» **WHAT YOU NEED TO DO**: From the entries below, gather each line containing the word "Station".

» **DATA SECTION**:
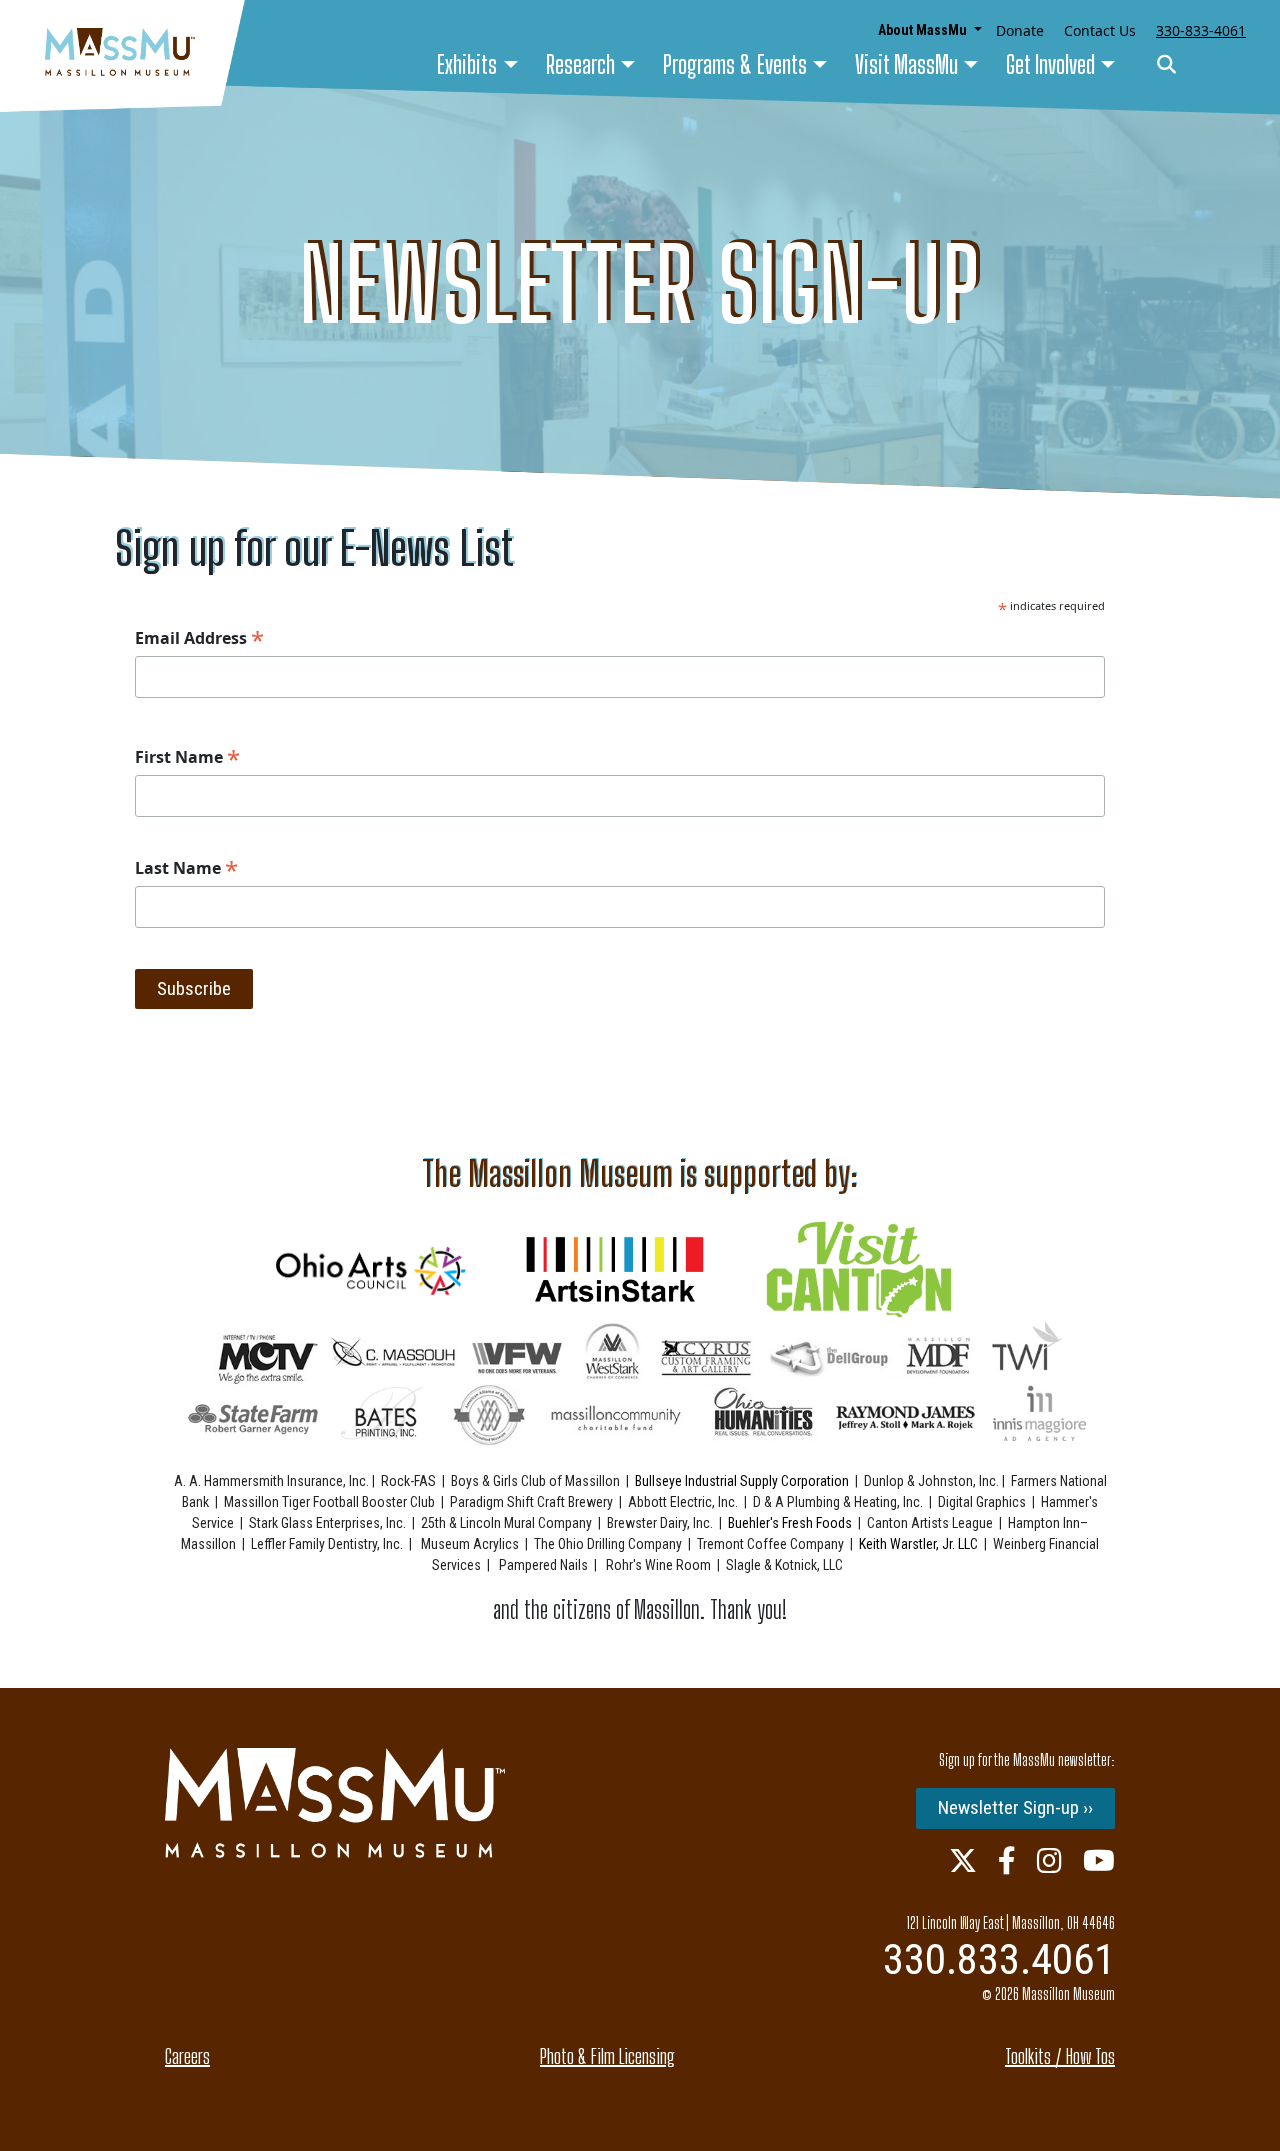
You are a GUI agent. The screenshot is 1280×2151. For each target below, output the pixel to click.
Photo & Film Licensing (607, 2056)
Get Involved (1050, 64)
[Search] (1166, 65)
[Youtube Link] (1099, 1860)
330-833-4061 (1201, 30)
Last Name (186, 868)
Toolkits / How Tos (1060, 2056)
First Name (187, 757)
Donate (1020, 30)
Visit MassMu (906, 64)
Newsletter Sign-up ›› (1015, 1807)
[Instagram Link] (1049, 1860)
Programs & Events (735, 64)
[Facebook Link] (1007, 1860)
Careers (187, 2056)
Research (580, 64)
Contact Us (1100, 30)
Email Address (199, 638)
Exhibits (467, 64)
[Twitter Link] (963, 1860)
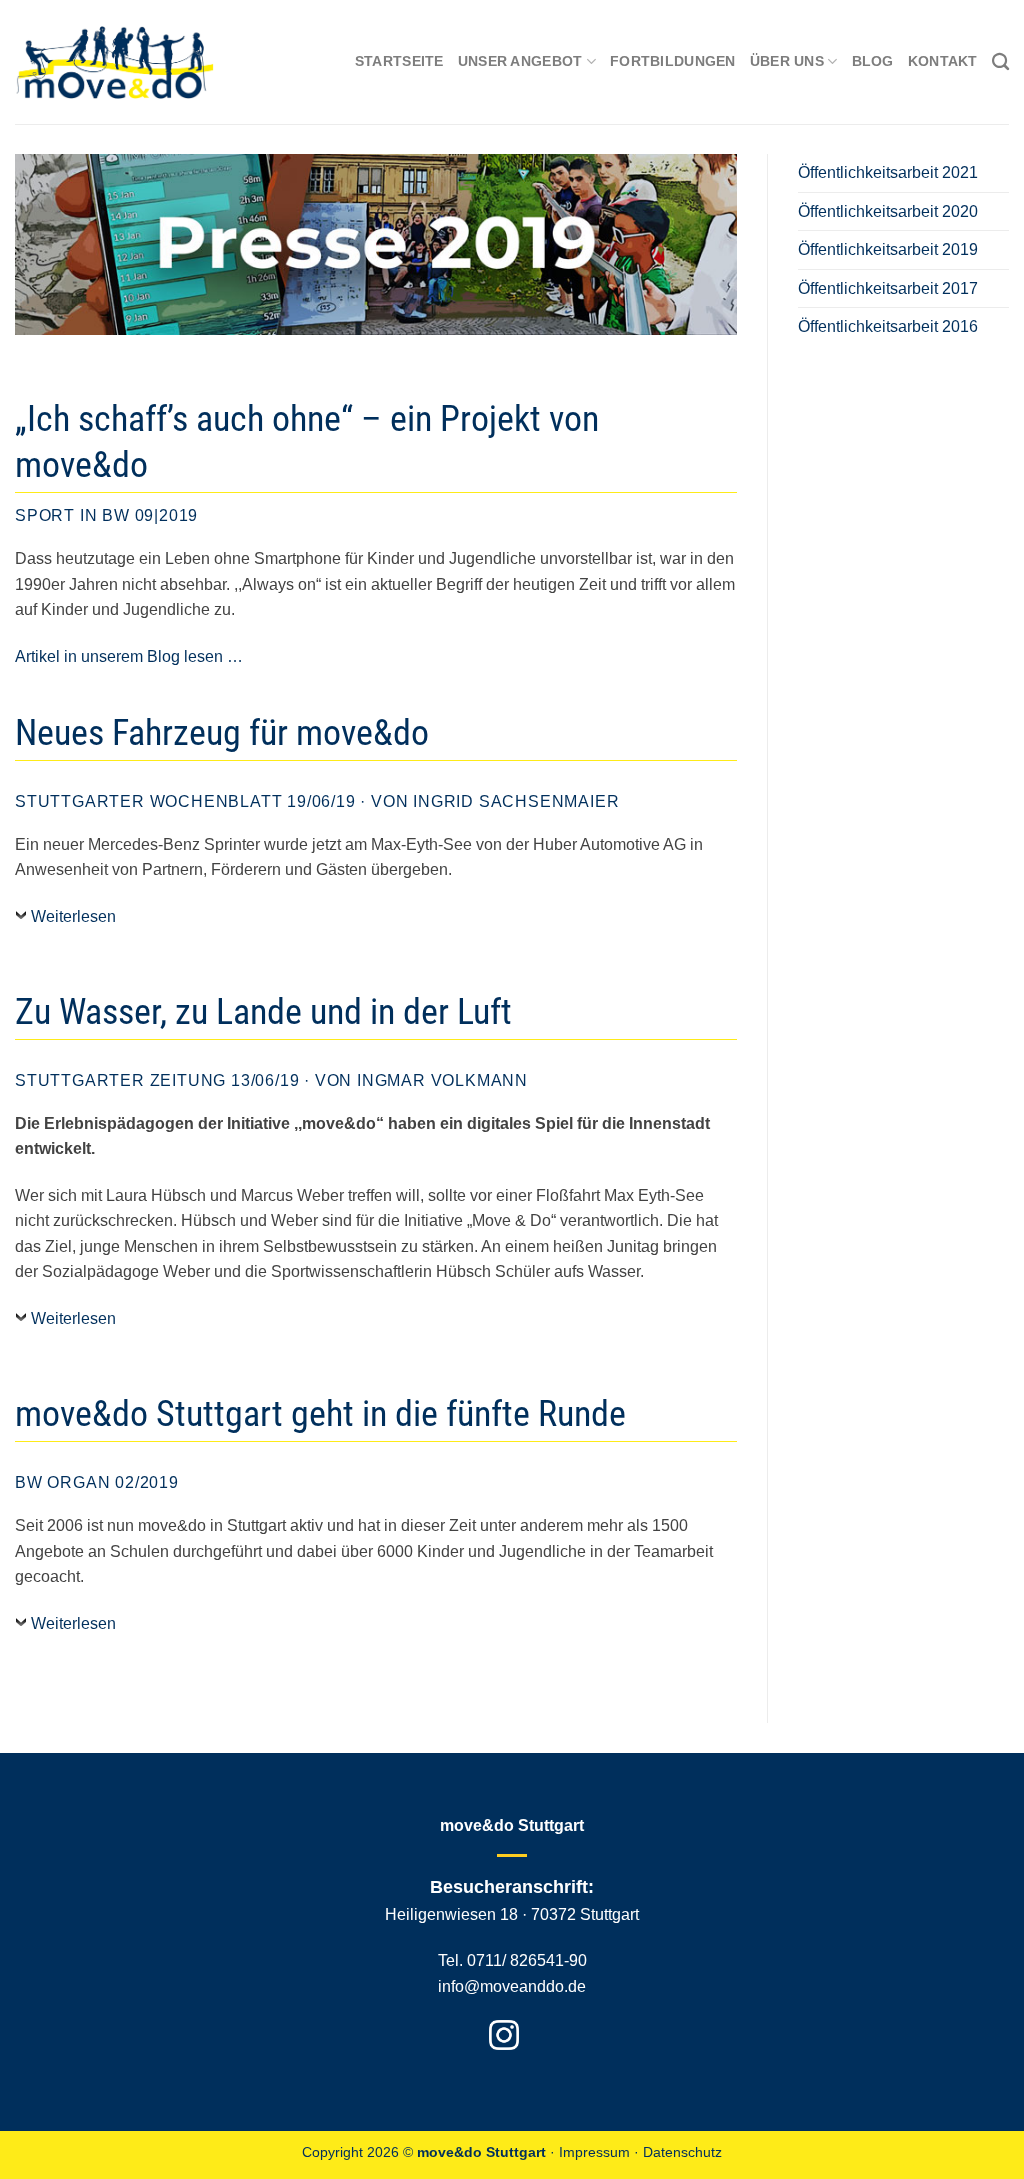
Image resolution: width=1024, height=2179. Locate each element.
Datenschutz (682, 2152)
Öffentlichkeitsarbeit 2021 (888, 172)
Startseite (399, 61)
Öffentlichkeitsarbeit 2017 (888, 288)
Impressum (594, 2152)
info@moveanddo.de (512, 1986)
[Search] (1000, 62)
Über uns (787, 61)
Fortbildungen (673, 61)
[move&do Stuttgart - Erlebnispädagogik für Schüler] (115, 62)
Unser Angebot (520, 61)
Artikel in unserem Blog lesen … (129, 656)
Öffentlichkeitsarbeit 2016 (888, 326)
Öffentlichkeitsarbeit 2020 (888, 211)
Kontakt (943, 61)
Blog (873, 61)
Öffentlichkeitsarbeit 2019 (888, 249)
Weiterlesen (73, 916)
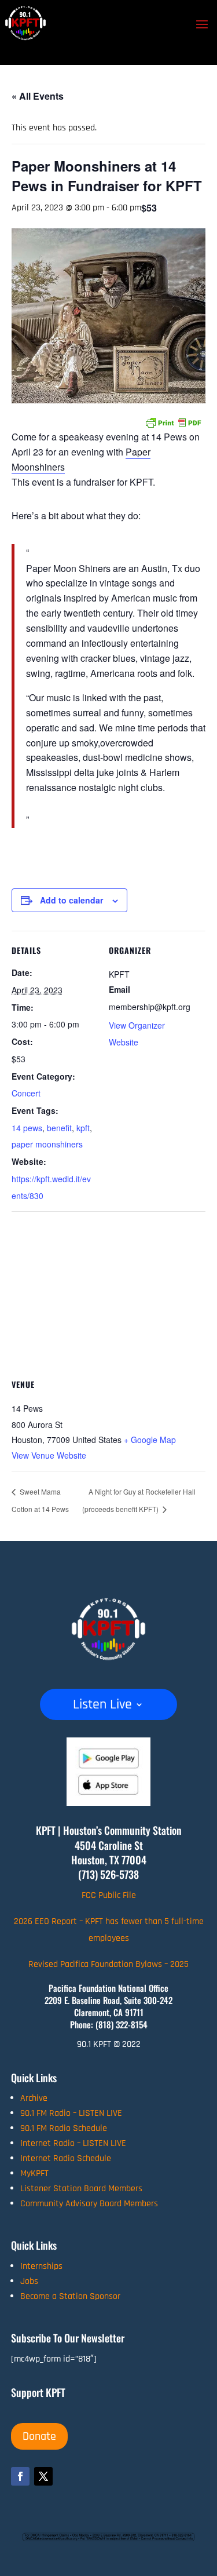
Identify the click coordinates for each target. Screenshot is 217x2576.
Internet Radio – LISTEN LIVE (73, 2143)
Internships (41, 2266)
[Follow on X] (43, 2476)
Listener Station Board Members (81, 2189)
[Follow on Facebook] (20, 2476)
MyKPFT (34, 2173)
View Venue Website (49, 1455)
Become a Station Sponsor (70, 2296)
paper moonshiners (47, 1144)
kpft (83, 1128)
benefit (59, 1128)
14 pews (27, 1128)
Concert (26, 1093)
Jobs (29, 2281)
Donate (39, 2436)
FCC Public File (109, 1895)
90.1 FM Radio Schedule (63, 2128)
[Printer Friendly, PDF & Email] (173, 421)
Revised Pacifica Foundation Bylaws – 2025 (108, 1964)
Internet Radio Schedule (65, 2158)
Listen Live (102, 1706)
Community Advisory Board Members (89, 2204)
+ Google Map (150, 1439)
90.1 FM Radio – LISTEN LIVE (71, 2113)
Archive (33, 2098)
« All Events (38, 96)
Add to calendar (71, 900)
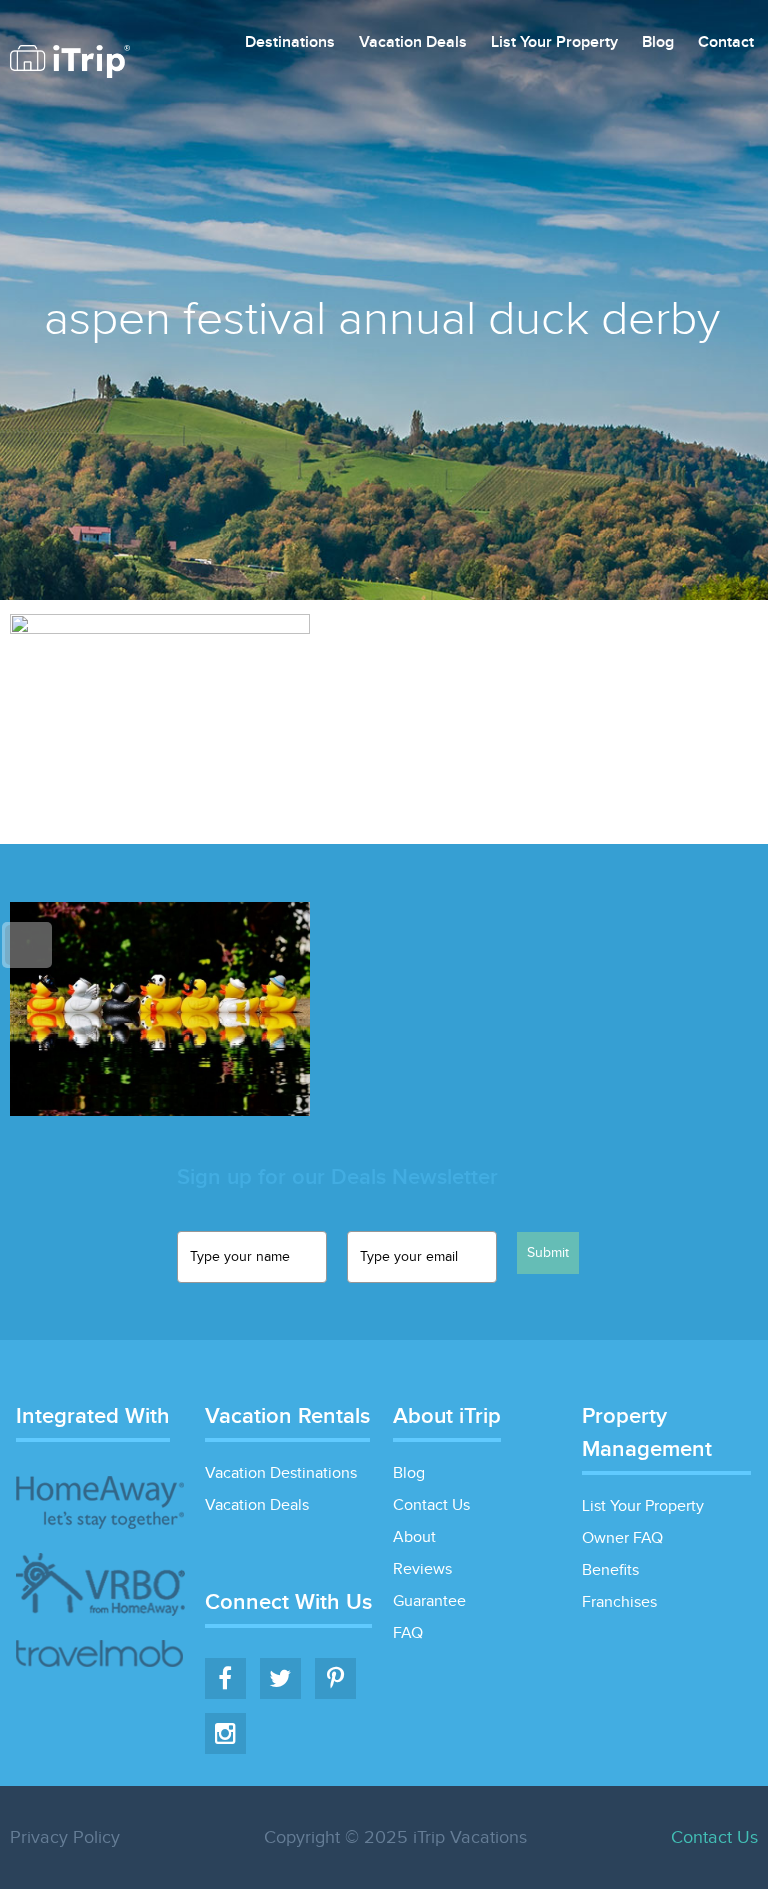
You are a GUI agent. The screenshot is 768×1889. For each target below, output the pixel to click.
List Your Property (554, 43)
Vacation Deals (413, 43)
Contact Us (431, 1505)
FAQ (408, 1633)
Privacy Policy (65, 1837)
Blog (658, 43)
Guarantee (429, 1601)
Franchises (619, 1602)
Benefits (610, 1570)
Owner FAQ (622, 1538)
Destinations (290, 43)
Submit (548, 1253)
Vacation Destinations (281, 1473)
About (414, 1537)
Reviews (422, 1569)
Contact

» **ANSWER BOX**:
Listener Station Board Members (81, 2189)
Become a Station Sponsor (70, 2296)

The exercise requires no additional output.